Комментарий |

Как важно быть серьёзным .(О романе А. Иличевского «Матисс»)

Как важно быть серьёзным .

(О романе А. Иличевского «Матисс»)

We live, as I hope you know, Mr Worthing, in an age of ideals.
The fact is constantly mentioned in the more expensive monthly
magazines, and has reached the provincial pulpits, I am told;
and my ideal has always been to love some one of the name of Ernest.

O. Wilde «The Importance of Being Earnest»

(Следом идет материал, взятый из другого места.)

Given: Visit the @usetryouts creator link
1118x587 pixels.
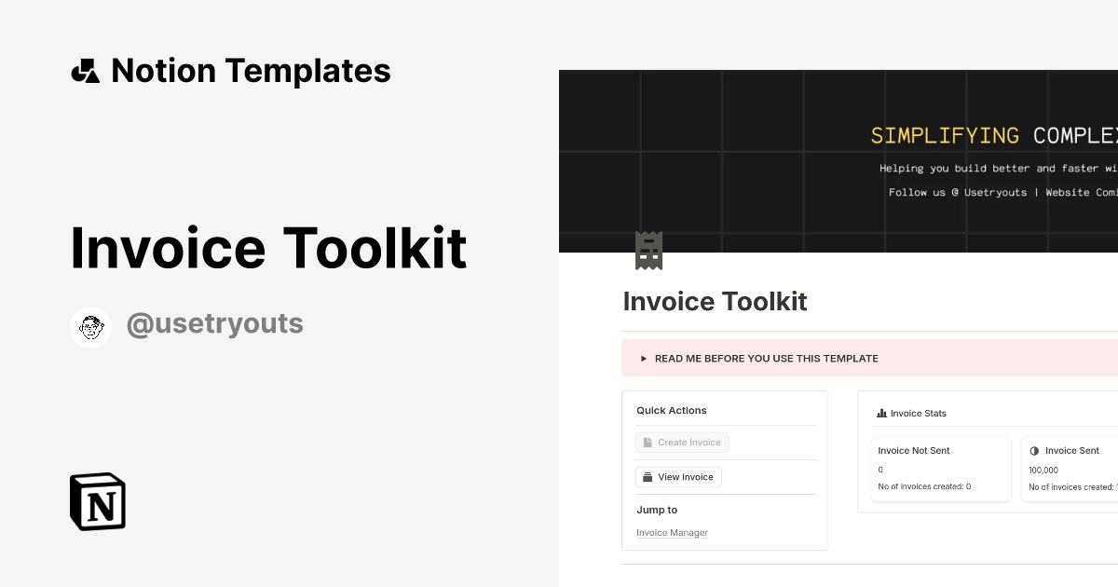Looking at the screenshot, I should pos(215,323).
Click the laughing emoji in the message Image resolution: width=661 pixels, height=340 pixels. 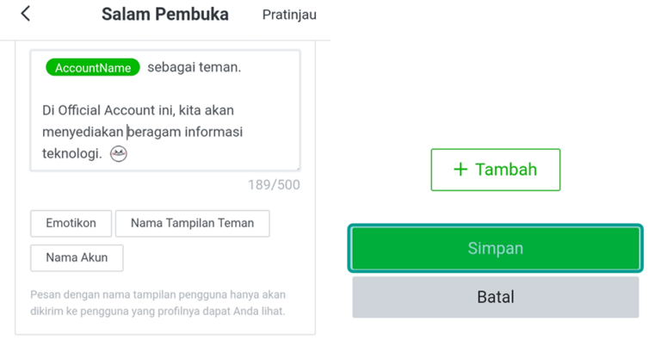(x=119, y=153)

Постмодернизму конец – в этом уж мало сомнений. Тихий резонёр-маньяк,
он учинил вялотекущий погром в ухоженных апартаментах культуры,
посдвигал с мест належавшиеся предметы, осыпал книги с полок…
Затомившись в безделье, осталось выброситься из окна самому. Деконструировать
деконструкцию.

Пора серьёзности и архаики на подступах. Но как «умное лицо не
есть признак ума», так и насупленные брови – серьёзности. Таких
насупленных романов и фильмов, кисловато пахнущих трудовым потом,
пока немного. Но они привечаемы и небесследны в культурной атмосфере,
по крайней мере, в верхних, необжитых её слоях. Вот, «Матисс»
Александра Иличевского – очень серьёзная заявка, тревожащая любопытство
потенциального читателя букеровской премией и узнаваемым артистичным
названием.

Бездомные телом и духом – тема книги – плодотворнейшая. Сгусток
социальных проблем и пучок экзистенций – при усидчивости можно
исписать тысячи страниц интересного текста, сотни – гениального,
десятки – нестерпимо пронзительного, наконец. А по прочтении букеровского
лауреата остаётся… один вопрос и одно недоумение.

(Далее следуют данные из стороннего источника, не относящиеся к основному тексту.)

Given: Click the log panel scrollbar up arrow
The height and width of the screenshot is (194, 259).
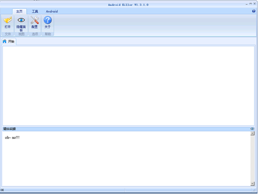Looking at the screenshot, I should coord(252,134).
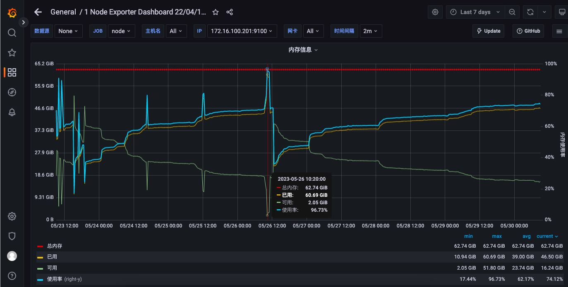Open the Explore compass icon
The image size is (568, 287).
click(x=11, y=92)
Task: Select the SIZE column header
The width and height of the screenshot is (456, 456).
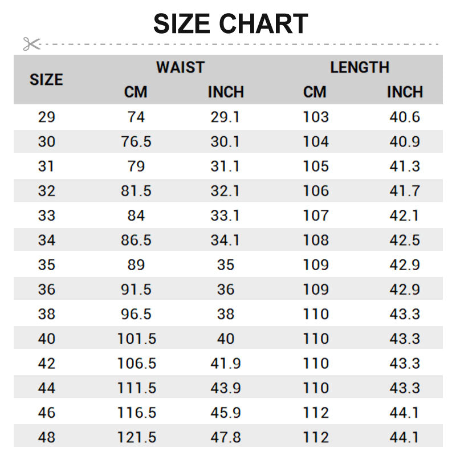Action: click(x=46, y=80)
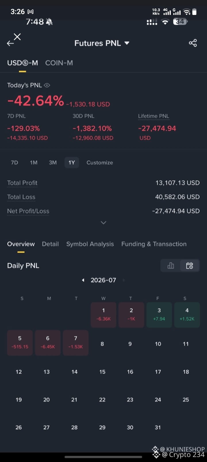The image size is (207, 462).
Task: Tap the Wi-Fi status bar icon
Action: click(x=187, y=12)
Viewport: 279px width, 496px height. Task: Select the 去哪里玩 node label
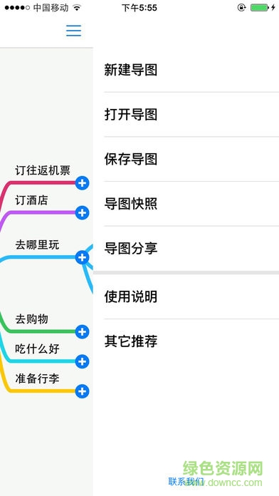[37, 245]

Вопрос, понятно, о том, в чём и как обыгрывается фамилия заглавного
художника?

Могучий живописец, пещерно-искренний и живой как африканская маска
– просто оттого, что ему повезло оказаться любимцем протагониста?
Перевод живописного языка на словесный не чувствуется, нет его.
Ни архаизма, ни телесности цвета… Вообще нет телесности, хоть
тема – бродяжничество – к земле должна притягивать или хоть скользить
по ней. А в романе штильно. Безвольное волнение. Несмотря на эстетический
заострённый натурализм, с этих страниц не пахнет бомжом.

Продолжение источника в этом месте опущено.